*Document segment*.
■ ■ ■ ■ ■ ■ ■

I was messing around the kernel code to see if there is any performance different

#

I guess the only issue I see is nvme0q0 is on the same CPU as nvme0q3

dusk fiber
#

queues 0 and 3 go to core 2
queue 1 goes to core 4
queue 2 goes to core 1
queue 4 goes to core 3
queue 5 goes to core 5
queue 6 goes to core 6
queue 7 goes to core 7

#

the multiple queues serves 2 purposes

#

1: you can issue a command to the nvme, by just turning interrupts off, and writing to the queue for your current core, no need to get any locks

leaden junco
dusk fiber
#

2: the reply goes back to the core that just scheduled the job, so the L1 cache is ready to resume whatever just asked for the data

leaden junco
#

This is the forum page about the topics

dusk fiber
#

your loosing 2, but not 1

kindred raptor
dusk fiber
#

no clue

#

just my laptop being weird

dusk fiber
kindred raptor
dusk fiber
#

so you can see how simple it is to use

kindred raptor
#

hos about the C part?

■ ■ ■ ■ ■ ■ ■

*Listing*.
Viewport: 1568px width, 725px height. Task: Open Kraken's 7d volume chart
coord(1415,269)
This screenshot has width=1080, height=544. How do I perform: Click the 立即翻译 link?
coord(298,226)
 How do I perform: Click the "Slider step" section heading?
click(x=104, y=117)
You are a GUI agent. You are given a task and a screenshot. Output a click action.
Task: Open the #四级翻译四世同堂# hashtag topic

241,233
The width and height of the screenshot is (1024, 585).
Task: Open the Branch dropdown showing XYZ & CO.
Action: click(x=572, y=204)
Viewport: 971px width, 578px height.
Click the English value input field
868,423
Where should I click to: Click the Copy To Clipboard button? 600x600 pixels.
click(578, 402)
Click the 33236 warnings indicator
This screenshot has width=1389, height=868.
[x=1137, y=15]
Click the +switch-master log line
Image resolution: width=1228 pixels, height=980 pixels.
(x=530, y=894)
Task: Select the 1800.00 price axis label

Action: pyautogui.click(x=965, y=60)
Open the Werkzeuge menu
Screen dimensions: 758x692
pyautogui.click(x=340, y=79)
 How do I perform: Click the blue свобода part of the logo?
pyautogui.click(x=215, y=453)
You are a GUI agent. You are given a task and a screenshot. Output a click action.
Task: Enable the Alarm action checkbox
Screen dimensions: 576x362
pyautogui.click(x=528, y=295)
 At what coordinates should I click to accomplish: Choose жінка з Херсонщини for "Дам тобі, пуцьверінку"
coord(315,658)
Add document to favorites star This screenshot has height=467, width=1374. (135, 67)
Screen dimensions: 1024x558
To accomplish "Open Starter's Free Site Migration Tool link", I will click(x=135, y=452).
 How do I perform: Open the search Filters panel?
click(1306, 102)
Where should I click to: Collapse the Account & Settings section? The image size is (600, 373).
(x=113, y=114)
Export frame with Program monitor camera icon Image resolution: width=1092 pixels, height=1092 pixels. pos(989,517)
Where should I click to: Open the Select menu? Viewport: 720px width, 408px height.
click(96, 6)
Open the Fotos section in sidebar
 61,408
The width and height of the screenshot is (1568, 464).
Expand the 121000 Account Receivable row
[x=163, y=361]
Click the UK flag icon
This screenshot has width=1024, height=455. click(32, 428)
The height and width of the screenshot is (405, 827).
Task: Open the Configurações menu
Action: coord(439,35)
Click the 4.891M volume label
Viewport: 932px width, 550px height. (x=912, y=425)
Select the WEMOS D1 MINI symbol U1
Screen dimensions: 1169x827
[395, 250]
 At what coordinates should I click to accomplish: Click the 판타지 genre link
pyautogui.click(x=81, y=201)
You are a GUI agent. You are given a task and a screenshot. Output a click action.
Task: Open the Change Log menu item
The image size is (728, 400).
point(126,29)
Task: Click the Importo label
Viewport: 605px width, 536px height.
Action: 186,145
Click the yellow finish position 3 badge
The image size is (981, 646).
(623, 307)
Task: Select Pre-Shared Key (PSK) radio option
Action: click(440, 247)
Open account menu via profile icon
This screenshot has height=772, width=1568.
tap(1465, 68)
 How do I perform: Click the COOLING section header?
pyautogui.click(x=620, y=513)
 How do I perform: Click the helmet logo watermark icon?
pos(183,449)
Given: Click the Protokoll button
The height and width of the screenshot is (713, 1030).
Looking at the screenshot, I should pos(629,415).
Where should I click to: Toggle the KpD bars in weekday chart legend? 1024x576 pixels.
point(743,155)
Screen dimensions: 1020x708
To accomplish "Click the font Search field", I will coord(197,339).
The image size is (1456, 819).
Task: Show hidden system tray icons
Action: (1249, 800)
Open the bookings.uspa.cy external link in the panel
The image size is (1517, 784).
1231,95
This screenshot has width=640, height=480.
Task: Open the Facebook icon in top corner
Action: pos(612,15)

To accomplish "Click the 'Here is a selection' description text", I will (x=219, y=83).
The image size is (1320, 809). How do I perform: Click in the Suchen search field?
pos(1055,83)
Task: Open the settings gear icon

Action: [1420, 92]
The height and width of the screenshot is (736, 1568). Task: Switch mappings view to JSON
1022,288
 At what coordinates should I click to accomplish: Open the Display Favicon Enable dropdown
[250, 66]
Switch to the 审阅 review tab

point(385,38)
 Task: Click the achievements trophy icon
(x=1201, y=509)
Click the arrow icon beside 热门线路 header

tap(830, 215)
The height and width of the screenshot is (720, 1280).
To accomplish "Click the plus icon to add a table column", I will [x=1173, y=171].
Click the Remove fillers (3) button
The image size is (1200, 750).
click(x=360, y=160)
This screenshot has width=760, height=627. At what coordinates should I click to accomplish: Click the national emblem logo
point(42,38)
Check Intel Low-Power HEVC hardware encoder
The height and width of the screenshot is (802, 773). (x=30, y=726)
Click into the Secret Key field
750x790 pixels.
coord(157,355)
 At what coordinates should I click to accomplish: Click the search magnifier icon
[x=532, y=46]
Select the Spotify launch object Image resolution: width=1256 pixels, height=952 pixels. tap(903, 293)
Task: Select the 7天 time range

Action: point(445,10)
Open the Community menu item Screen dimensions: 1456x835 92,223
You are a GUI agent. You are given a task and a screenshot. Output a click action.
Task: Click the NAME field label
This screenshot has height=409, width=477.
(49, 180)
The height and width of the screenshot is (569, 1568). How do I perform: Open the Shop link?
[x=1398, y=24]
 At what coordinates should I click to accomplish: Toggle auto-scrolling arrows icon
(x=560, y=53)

■ ■ ■ ■ ■ ■ ■

*Written instruction 1*. In the forum thread about NVMe queues, which core does each numbered queue go to? List every queue with its core.
*Written instruction 2*. Resume the forum thread about NVMe queues after its last line.
The rows come from a different source than the forum thread.

*Written response 1*.
Queue 0 goes to core 2.
Queue 1 goes to core 4.
Queue 2 goes to core 1.
Queue 3 goes to core 2.
Queue 4 goes to core 3.
Queue 5 goes to core 5.
Queue 6 goes to core 6.
Queue 7 goes to core 7.

*Written response 2*.
dusk fiber
#

only 2 functions have any real logic, one to generate the display list for a sprite, and one to copy it into the hw

#

the rest is all just allowing properties to flow both ways

#

and in theory, it can handle dual-monitor on the entire vc4 lineup

kindred raptor
#

Yeah, I recognized the display list stuff

dusk fiber
#

the biggest implementation difference from little-kernel, is the active sprite list

#

LK has its own z-order sorted array, with functions to add/remove sprites, which lets multiple modules share the hw seamlessly

#

while the circuitpython version, just expects a python list of sprites, and python code must keep track

#

circuitpython is far more single-threaded, so it doesnt really need that flexibility, and you can always add it easily in python

#

and it made the resulting code massively simpler

#

it also helped to not have any legacy code, and to basically start from a clean slate, with everything i learned from the previous version

#

tomorrow, i need to look into TileGrid objects, and see if they can fully replace my custom Sprite class

leaden junco
#

@dusk fiber A dummmm question, do you know what are the reserved memory block at
2eff2000-2effffff : reserved
and
01150000-0154ffff : reserved
01550000-0186ffff : Kernel data

are used for?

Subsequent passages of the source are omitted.